When you’ve been at the freelance game long enough, you imagine that you understand what clients want most: a great work product at a price that delivers value for them. From the perspective of someone who’s hired hundreds and fired dozens of creative freelancers over the years, I can confirm those two components are indeed essential—but they’re insufficient when it comes to earning referrals for your editing business. Rising to that level requires delivering a superior client experience.
What does that mean in practical terms? Doing great work is no guarantee that someone is going to pass your name along. And few freelancers are talented enough to get away with being difficult or annoying to work with. Delivering a superior client experience includes:
- Communicating on the client’s terms. I realize that we all have our communication mode of choice, but my belief is that you need to adapt to the client’s preferences. If you really hate phone calls and the client loves them, you have to follow the client’s wishes. (Charge extra if you want.) If a client wants weekly updates, deliver them; if they don’t want to hear from you until the project is done, don’t pester them with questions unless they’re do-or-die.
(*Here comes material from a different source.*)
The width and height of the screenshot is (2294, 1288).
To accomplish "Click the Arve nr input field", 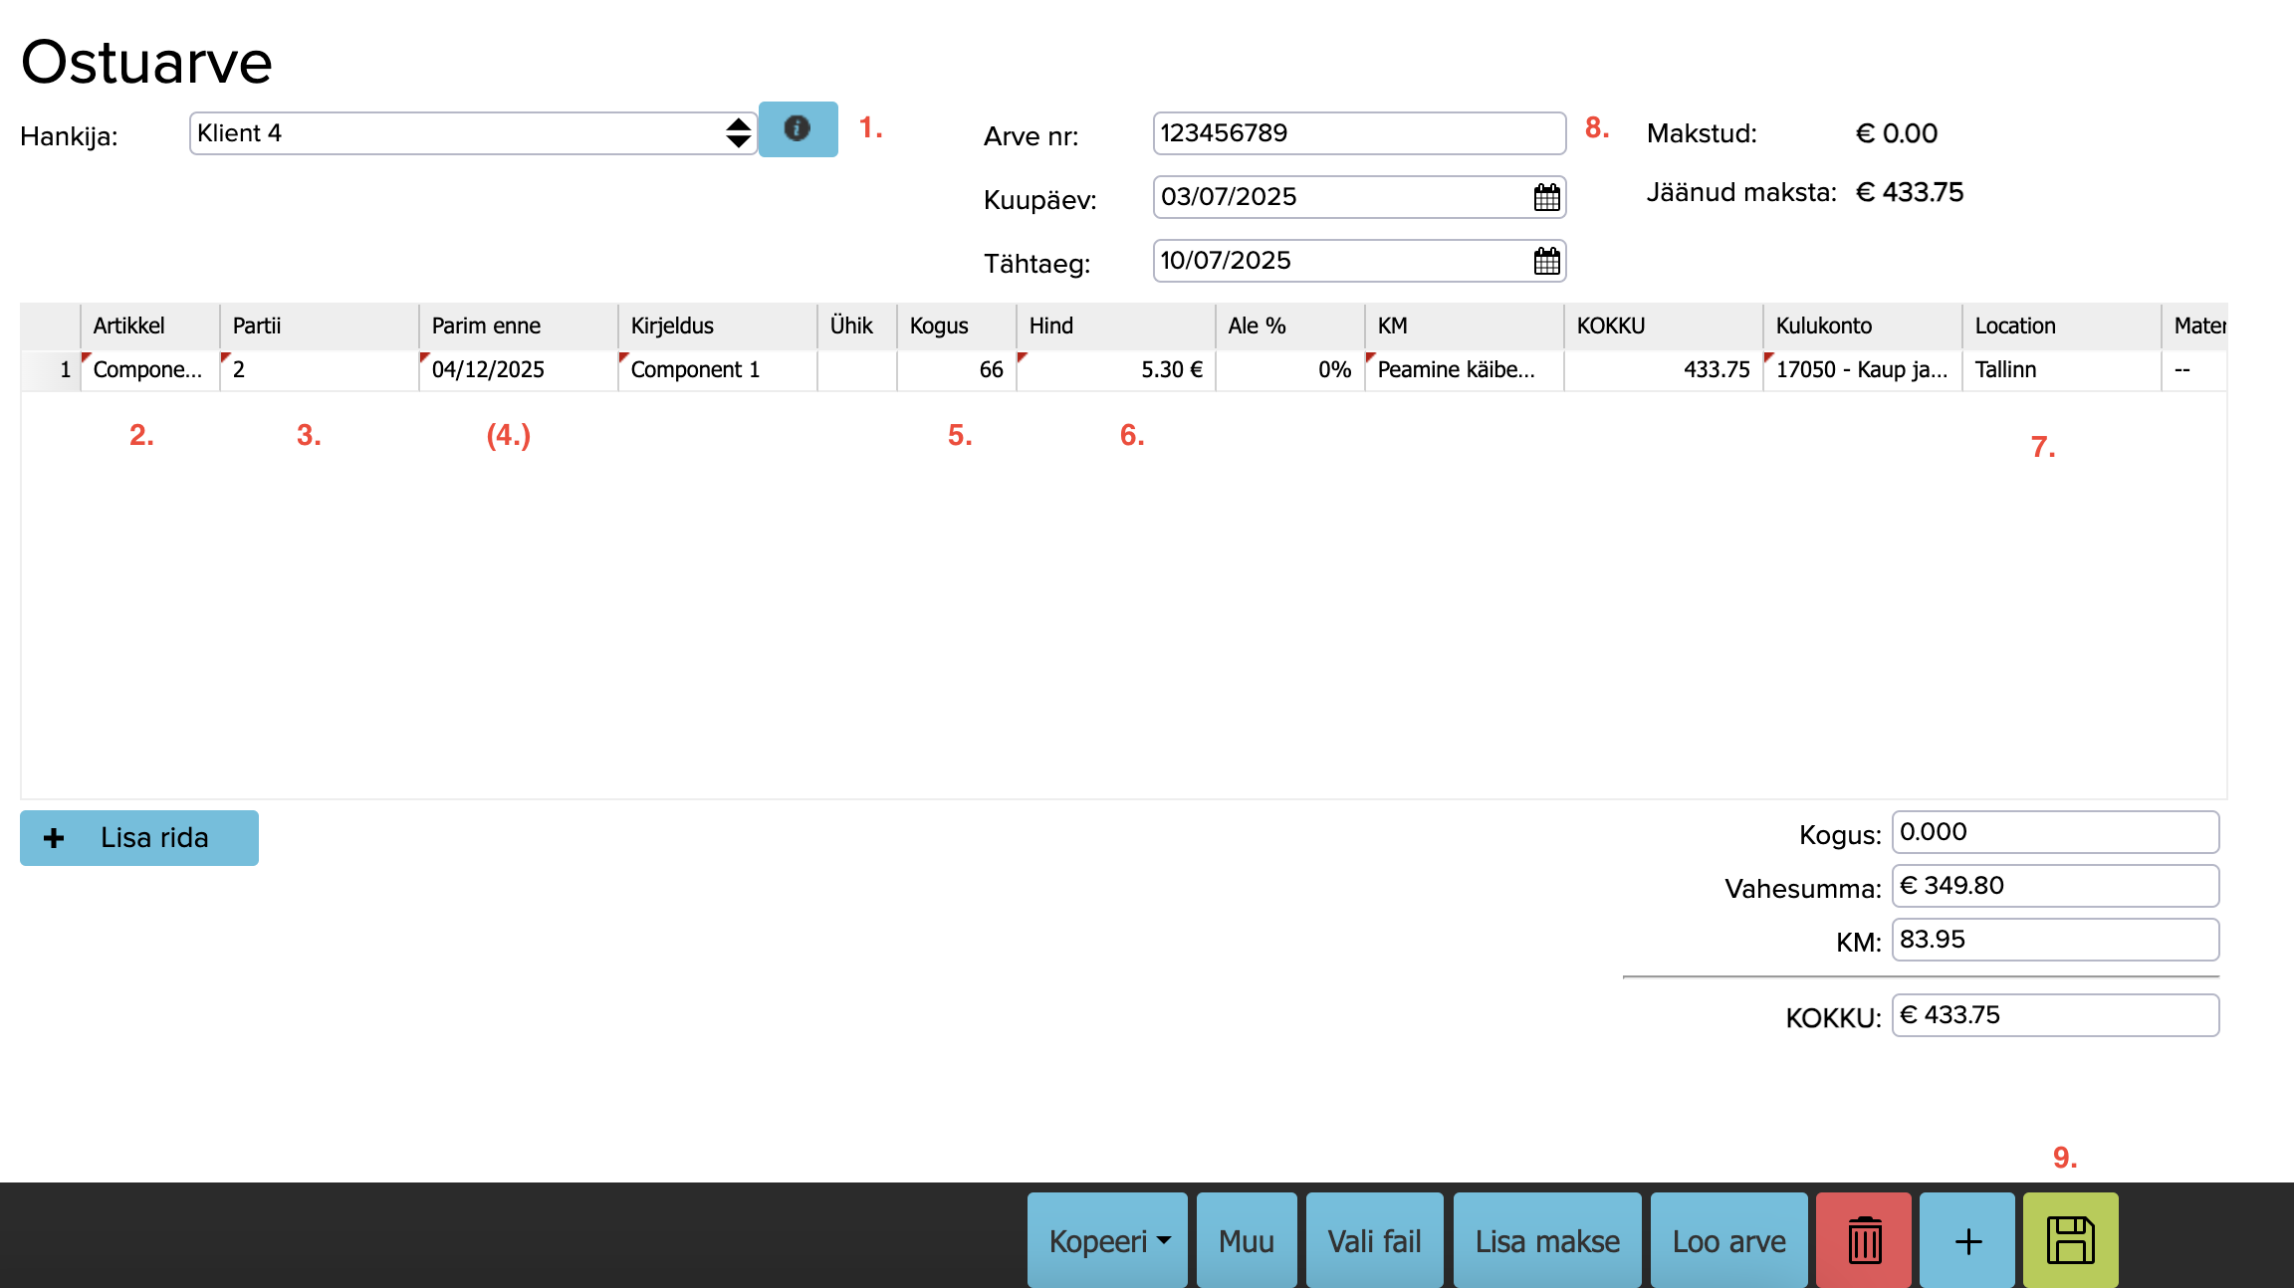I will coord(1358,133).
- Being reliable. Define a mutually agreed-on scope of work, do what you say you’re going to do, and accomplish it in the required timeline.
- Knowing when to let go. When a client is not happy about the final outcome of a project, find a way to be happy or at least at peace with it. Not everything needs to go into your portfolio.
- Delivering the X factor. Ultimately, you want your clients to enjoy the process of working with you. That might mean acting more professionally with some and more casually with others.
Remember, when a client refers another client to you, they’re also putting their own reputation on the line. If you do a great job and deliver a great client experience, that reflects well on them. If you fail in any of the categories above, it’s going to make the refer-ee question your client’s judgment—and in a worst case, that could even jeopardize their own relationship.